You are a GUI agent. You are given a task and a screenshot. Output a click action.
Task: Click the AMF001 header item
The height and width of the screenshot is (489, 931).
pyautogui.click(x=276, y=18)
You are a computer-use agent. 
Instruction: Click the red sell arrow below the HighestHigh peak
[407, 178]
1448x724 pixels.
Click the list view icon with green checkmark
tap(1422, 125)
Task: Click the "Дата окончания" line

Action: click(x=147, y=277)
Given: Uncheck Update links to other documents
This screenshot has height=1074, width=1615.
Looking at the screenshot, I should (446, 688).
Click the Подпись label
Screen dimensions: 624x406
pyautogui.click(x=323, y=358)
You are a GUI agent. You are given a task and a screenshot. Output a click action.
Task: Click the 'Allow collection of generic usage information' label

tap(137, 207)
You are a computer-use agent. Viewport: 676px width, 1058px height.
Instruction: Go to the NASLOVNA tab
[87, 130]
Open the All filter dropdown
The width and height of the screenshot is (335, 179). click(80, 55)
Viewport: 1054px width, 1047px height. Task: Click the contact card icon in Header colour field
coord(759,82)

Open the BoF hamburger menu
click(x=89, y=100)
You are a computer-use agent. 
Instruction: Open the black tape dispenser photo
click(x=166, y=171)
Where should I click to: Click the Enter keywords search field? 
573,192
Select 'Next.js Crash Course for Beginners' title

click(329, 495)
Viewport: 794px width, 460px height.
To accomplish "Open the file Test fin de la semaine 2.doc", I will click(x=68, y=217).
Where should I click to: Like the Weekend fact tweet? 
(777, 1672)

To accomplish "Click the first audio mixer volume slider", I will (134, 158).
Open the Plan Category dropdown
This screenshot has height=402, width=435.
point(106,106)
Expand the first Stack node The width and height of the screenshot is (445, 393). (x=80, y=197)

- - -

What the task asks: Nothing may be left out. Retype all the entries exactly.

Task answer:
You are a GUI agent. You are given a task and a screenshot. Output a click action.
Task: Click the AMF001 header item
The height and width of the screenshot is (489, 931).
pyautogui.click(x=276, y=18)
You are a computer-use agent. 
Instruction: Click the red sell arrow below the HighestHigh peak
[407, 178]
1448x724 pixels.
Click the list view icon with green checkmark
tap(1422, 125)
Task: Click the "Дата окончания" line

Action: click(x=147, y=277)
Given: Uncheck Update links to other documents
This screenshot has height=1074, width=1615.
Looking at the screenshot, I should (446, 688).
Click the Подпись label
Screen dimensions: 624x406
pyautogui.click(x=323, y=358)
You are a GUI agent. You are given a task and a screenshot. Output a click action.
Task: Click the 'Allow collection of generic usage information' label

tap(137, 207)
You are a computer-use agent. Viewport: 676px width, 1058px height.
Instruction: Go to the NASLOVNA tab
[87, 130]
Open the All filter dropdown
The width and height of the screenshot is (335, 179). click(80, 55)
Viewport: 1054px width, 1047px height. Task: Click the contact card icon in Header colour field
coord(759,82)

Open the BoF hamburger menu
click(x=89, y=100)
You are a computer-use agent. 
Instruction: Open the black tape dispenser photo
click(x=166, y=171)
Where should I click to: Click the Enter keywords search field? 
573,192
Select 'Next.js Crash Course for Beginners' title

click(329, 495)
Viewport: 794px width, 460px height.
To accomplish "Open the file Test fin de la semaine 2.doc", I will click(x=68, y=217).
Where should I click to: Like the Weekend fact tweet? 
(777, 1672)

To accomplish "Click the first audio mixer volume slider", I will (134, 158).
Open the Plan Category dropdown
This screenshot has height=402, width=435.
point(106,106)
Expand the first Stack node The width and height of the screenshot is (445, 393). (x=80, y=197)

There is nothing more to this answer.